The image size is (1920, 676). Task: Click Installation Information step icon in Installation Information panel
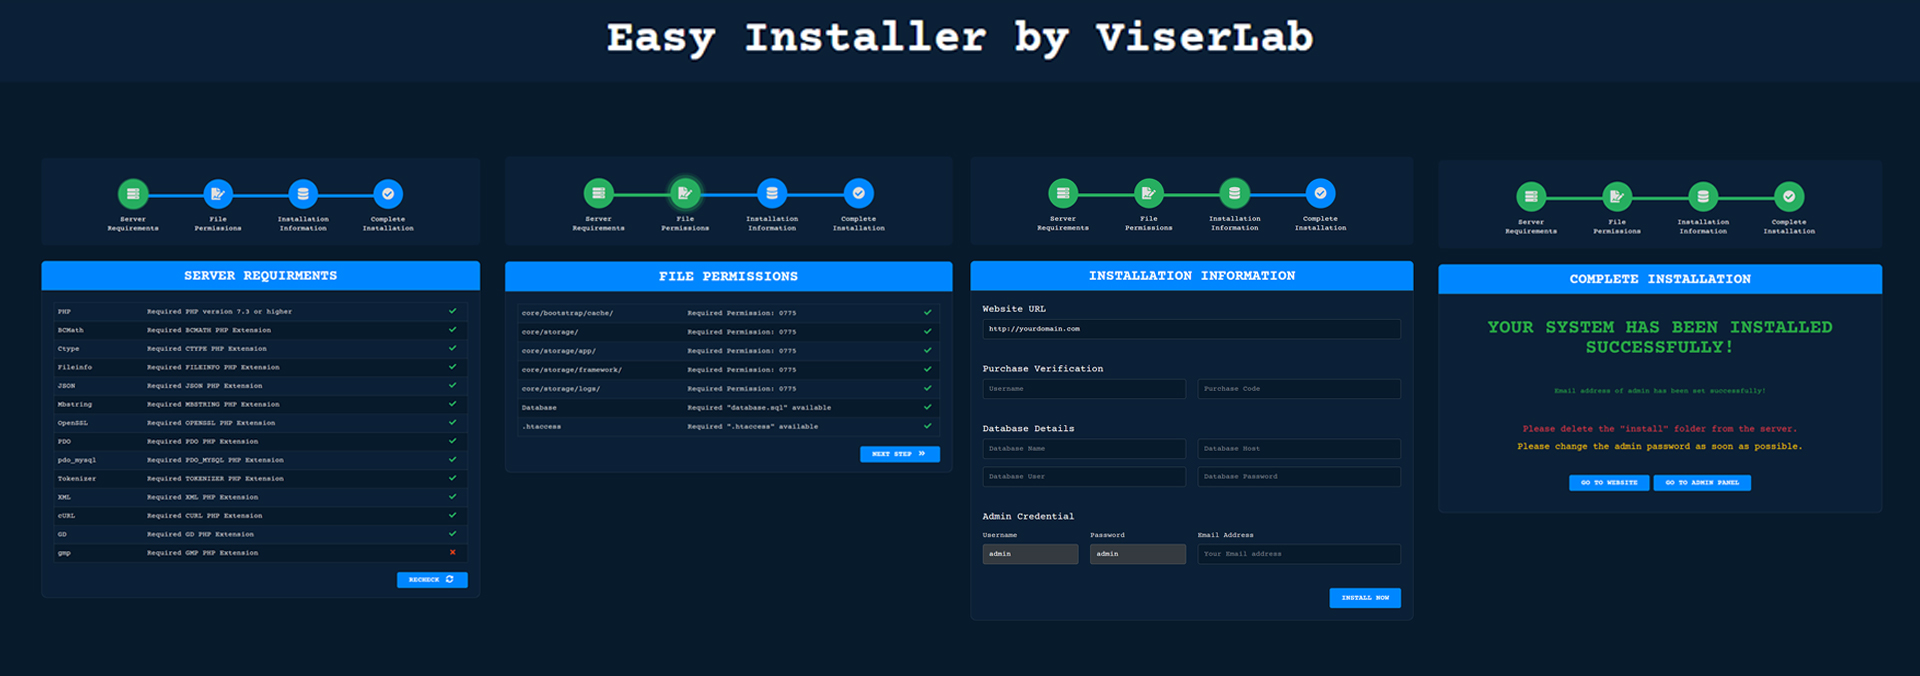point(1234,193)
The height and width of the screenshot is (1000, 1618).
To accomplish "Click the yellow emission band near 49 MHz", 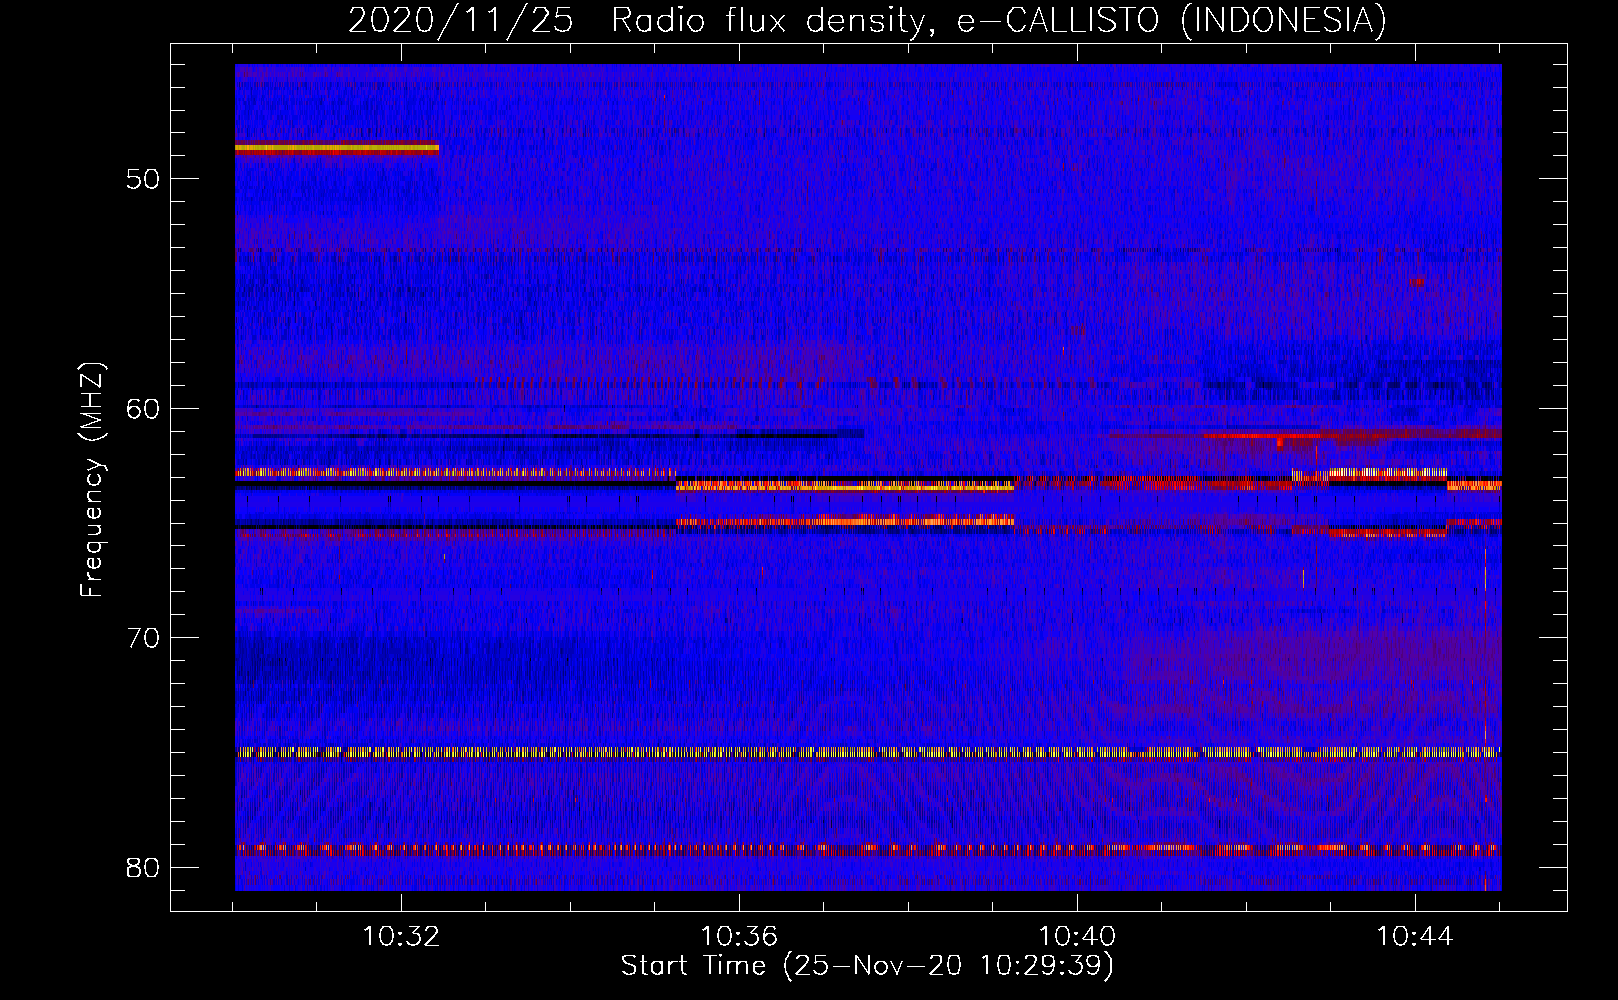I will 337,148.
--
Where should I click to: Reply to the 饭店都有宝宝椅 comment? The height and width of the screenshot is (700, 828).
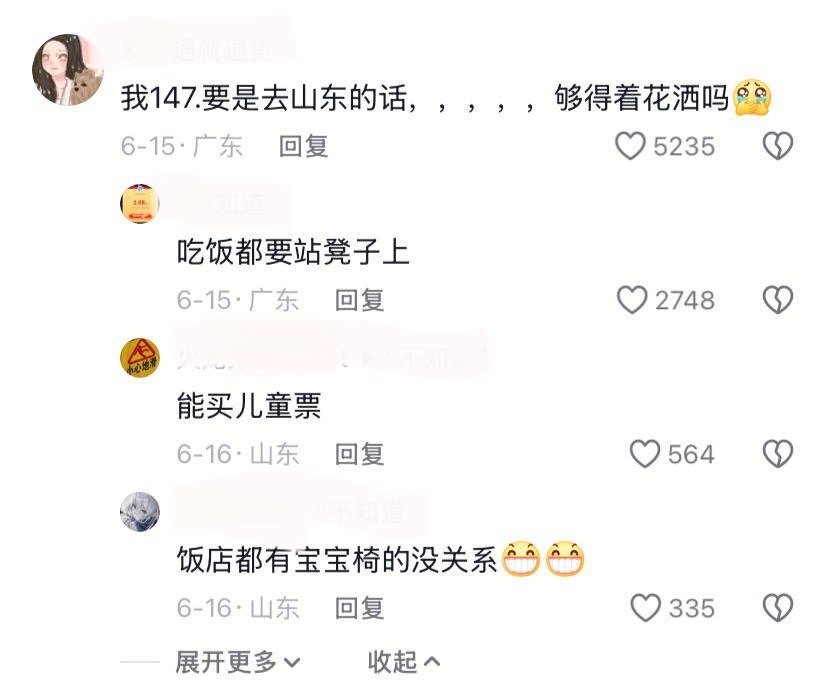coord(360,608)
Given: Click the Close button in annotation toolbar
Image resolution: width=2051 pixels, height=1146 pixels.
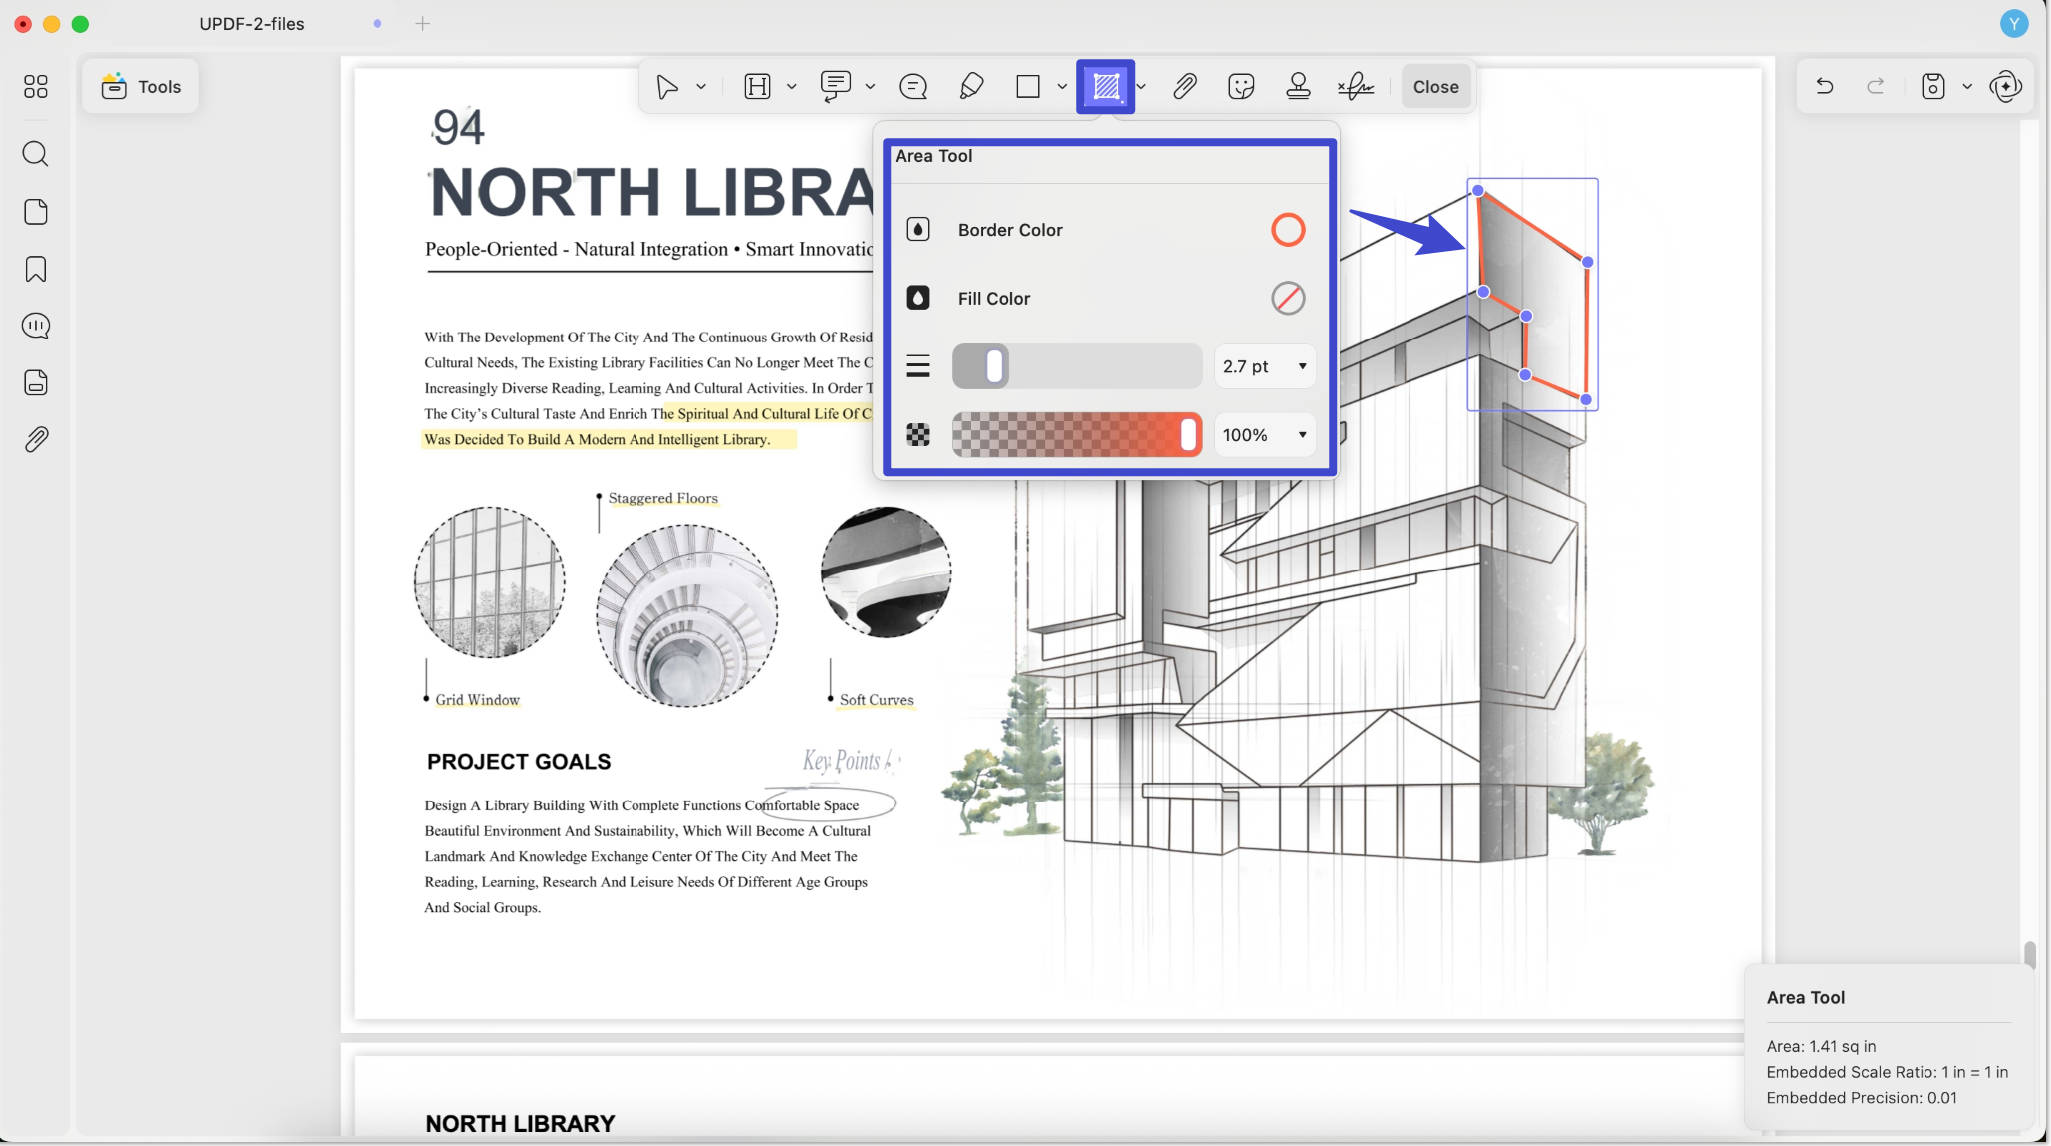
...
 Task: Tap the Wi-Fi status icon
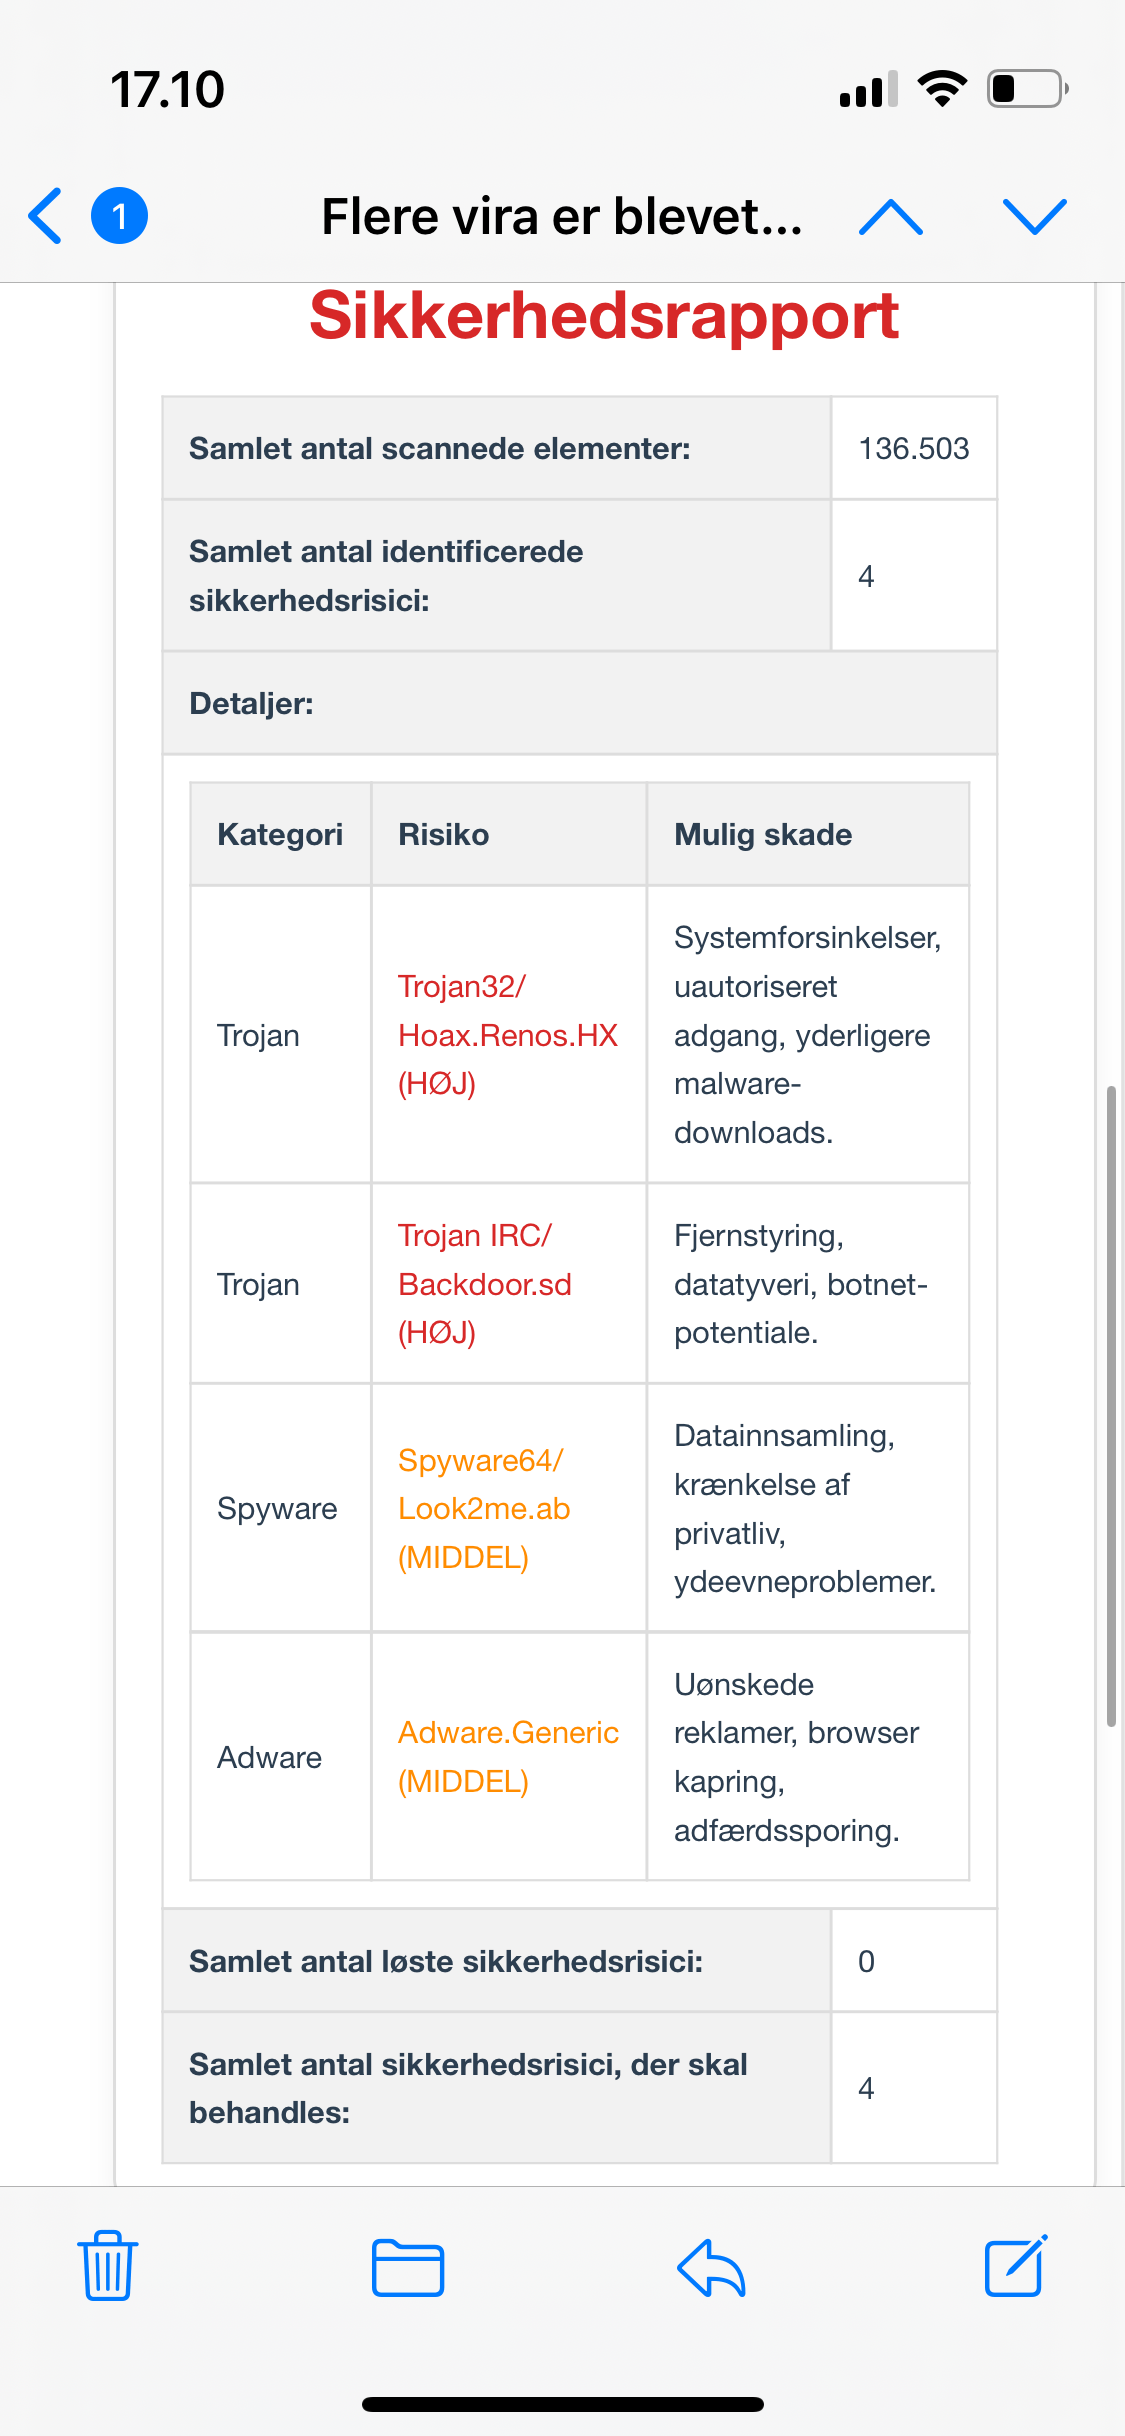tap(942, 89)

--- Do this ---
Rewrite everything from the line containing "Where should I" down to the line containing "Image resolution: width=2051", both ends included and the requests kept, with every coordinate in the answers multiplied by 2.4 and rounded to a whole number, halves rounding up. Leave the pictures out and give only those lines.

--- Result below ---
Where should I click to: Reply to the 饭店都有宝宝椅 comment? The height and width of the screenshot is (700, 828).
coord(864,1459)
Given: Click the Close button in annotation toolbar
Image resolution: width=2051 pixels, height=1146 pixels.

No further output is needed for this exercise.